Eine Möglichkeit, die Krankheit frühzeitig zu erkennen, sind frühkindliche Untersuchungen. Genau das ist Familie Rekittke wichtig, deshalb erzählen sie ihre Geschichte.

Jannis Erkrankung „Im Kindergartenalter haben wir gemerkt, dass irgendwas nicht stimmt. Jannis konnte einfache Aufgaben nicht schaffen und war oft durch irgendetwas abgelenkt “ erzählt seine Mutter Angela Rekittke im Gespräch mit unserer Redaktion.

„Richtig ausfällig wurde es, als es Richtung Grundschule ging. Jannis stolperte immer wieder, war ungeschickt und tauchte in seine eigene Welt ab“, erinnert sich Jannis Vater Dominik Rekittke

Irgendwann sei Jannis im Sozialverhalten auffällig geworden, in Gruppen konnte er nicht richtig mitspielen und es sei ihm oft zu viel geworden. Beim Schuleignungstest und in der Grundschulförderklasse wurde immer deutlicher, das etwas nicht passe.

-- Gesammelte Daten --
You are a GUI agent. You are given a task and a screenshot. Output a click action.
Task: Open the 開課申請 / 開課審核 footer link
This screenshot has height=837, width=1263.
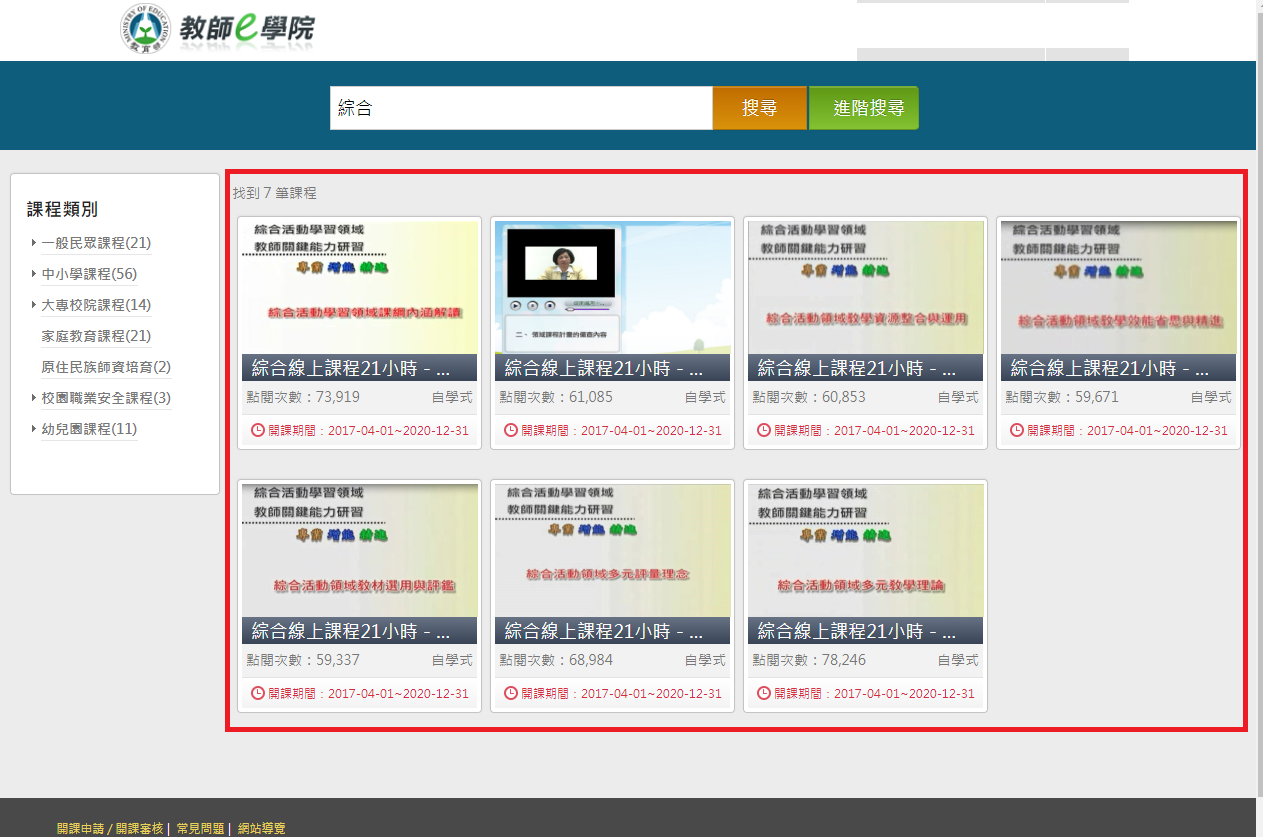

-- Zu erledigende Aufgaben --
A. Was nennt der Auszug über Jannis als eine Möglichkeit, die Krankheit frühzeitig zu erkennen?
B. Übersetze bitte den folgenden Satz aus dem Auszug über Jannis ins Englische: „Irgendwann sei Jannis im Sozialverhalten auffällig geworden, in Gruppen konnte er nicht richtig mitspielen und es sei ihm oft zu viel geworden.“

-- Lösungen je Aufgabe --
A. Frühkindliche Untersuchungen.

B. At some point, Jannis reportedly began to stand out in his social behavior; he could not really join in play in groups, and things often became too much for him.